The changing business of TV
Because CBS is still an advertiser-driven network, ratings are an important measure of a show’s success, but they aren’t the only criteria that needs to be taken into consideration.

With more and more people watching TV through DVR, video-on-demand and online, a show’s viewership can no longer be accurately represented by overnight ratings, Moonves said.

But now, with advertising and SVOD and international and other different windowing, it’s almost like the ratings on ‘Zoo’ don’t matter as much because I’m getting paid in a lot of different ways.

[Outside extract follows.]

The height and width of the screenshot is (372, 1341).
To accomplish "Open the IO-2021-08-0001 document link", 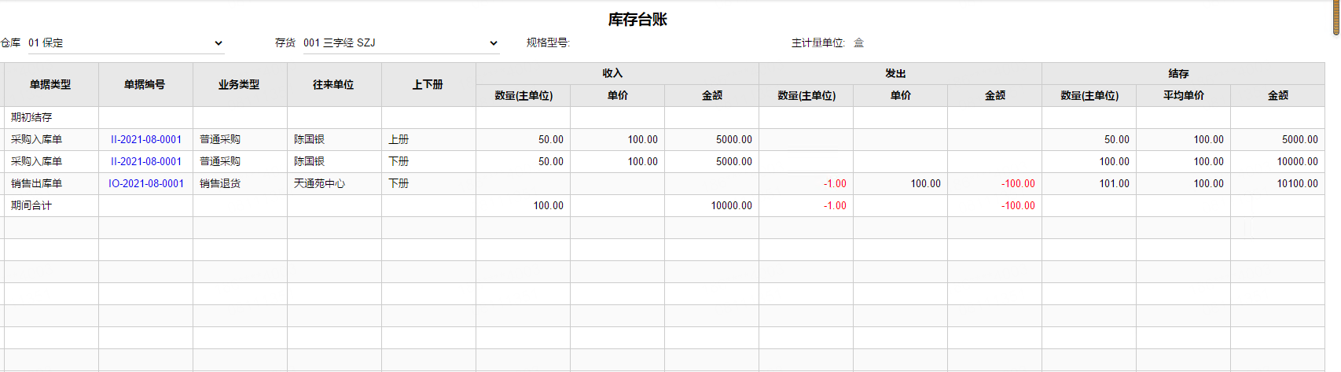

I’m not just being Pollyanna-ish about this. I made a statement a few months ago: Overnight ratings are virtually useless now. When I analyze the performance of a show, it is extremely different than it was even five years ago, no less 20 years ago.

The consequences of a TV content bubble
Moonves also gave his take on FX Networks CEO John Landgraf‘s prediction at the Television Critics Association Summer Press Tour that “there is simply too much television” being produced.

“Oh, there’s no question,” he responded when asked about a growing TV content bubble. “Having said that, it’s a pretty great time in the content business for television, qualitatively.”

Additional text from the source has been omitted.